[Stored items from a collection]

####################

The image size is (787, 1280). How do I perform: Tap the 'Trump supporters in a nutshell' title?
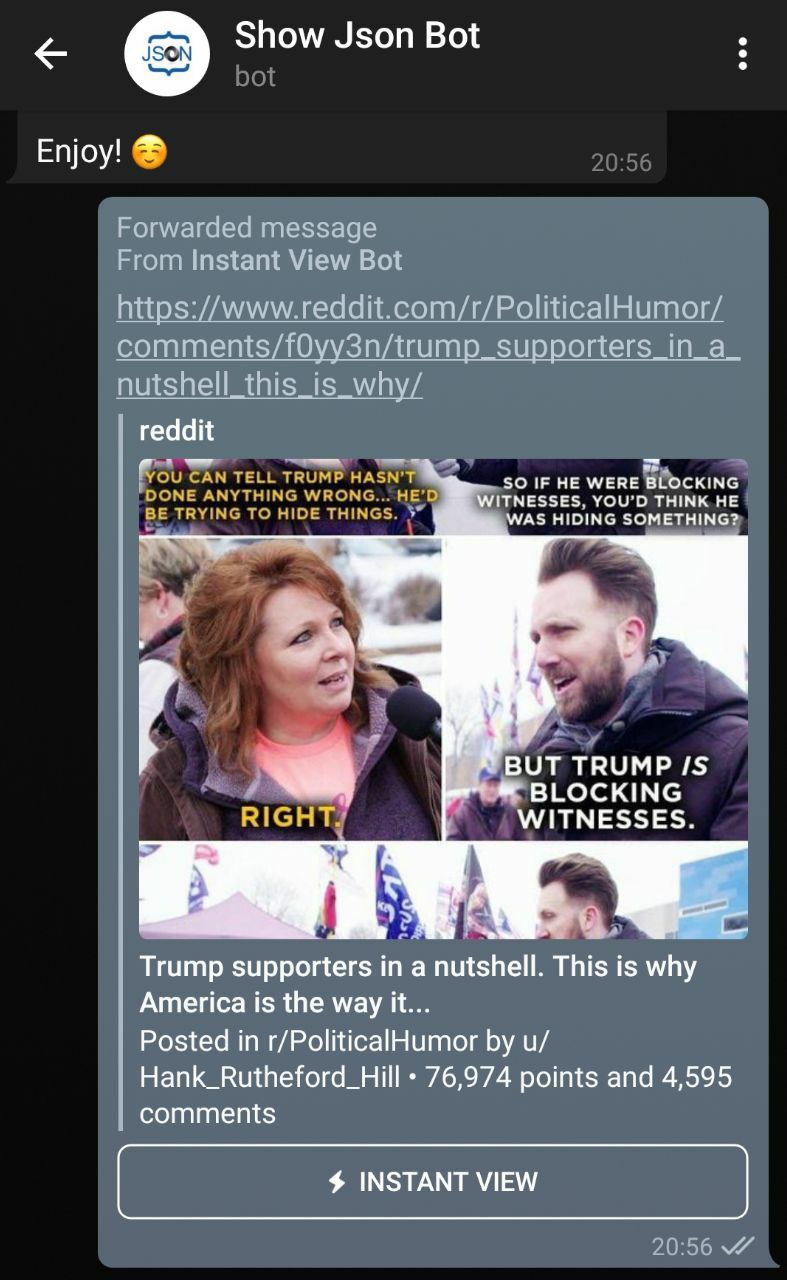point(418,985)
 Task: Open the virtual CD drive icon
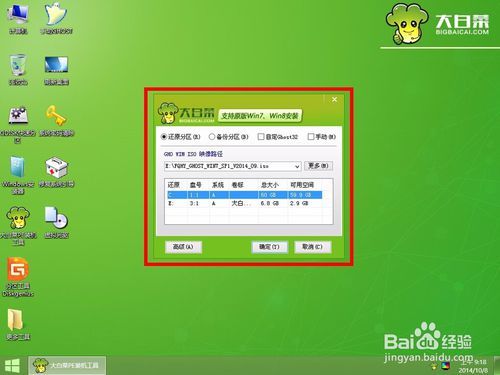(56, 222)
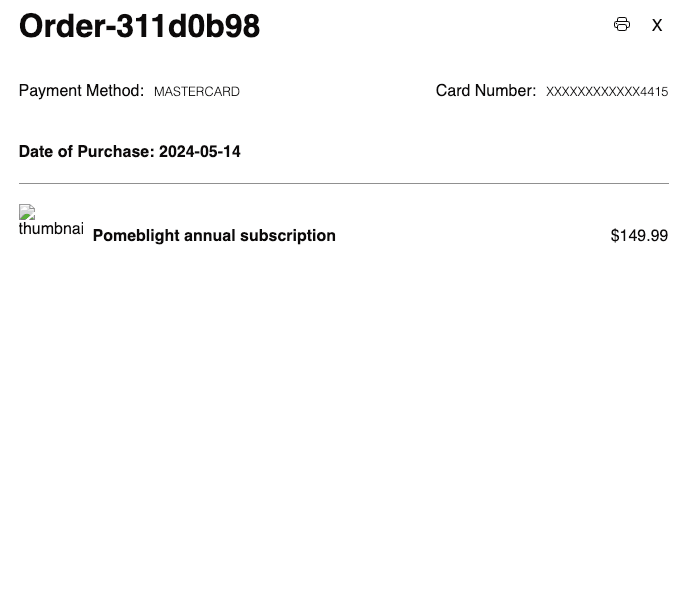
Task: Open Pomeblight annual subscription item
Action: [x=214, y=236]
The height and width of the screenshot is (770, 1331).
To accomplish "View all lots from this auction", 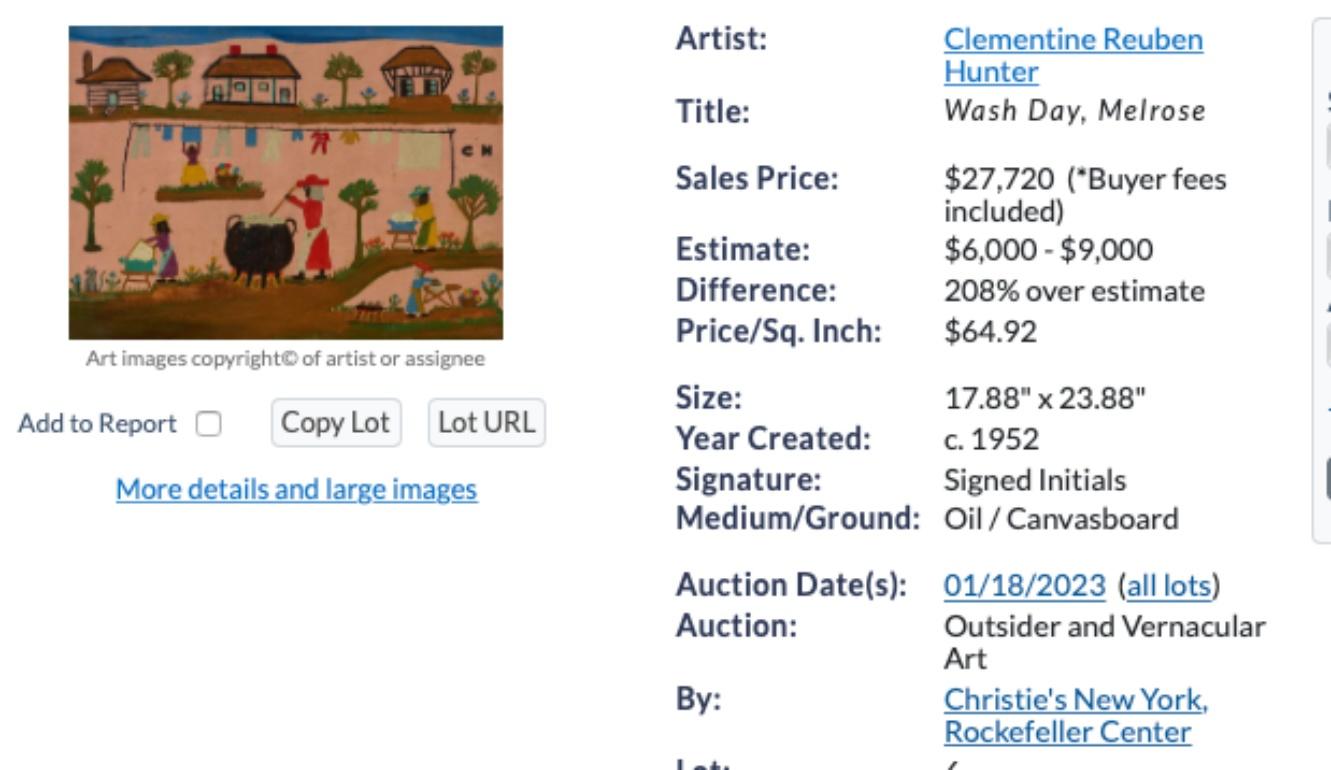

####################

Copy every record exactly as it appears, apart from any pictures.

The image size is (787, 1280). How do I perform: Tap the 'Trump supporters in a nutshell' title?
point(418,985)
 Task: Open the virtual CD drive icon
(56, 222)
Task: Open Pomeblight annual subscription item
Action: [x=214, y=236]
The height and width of the screenshot is (770, 1331).
To accomplish "View all lots from this auction", 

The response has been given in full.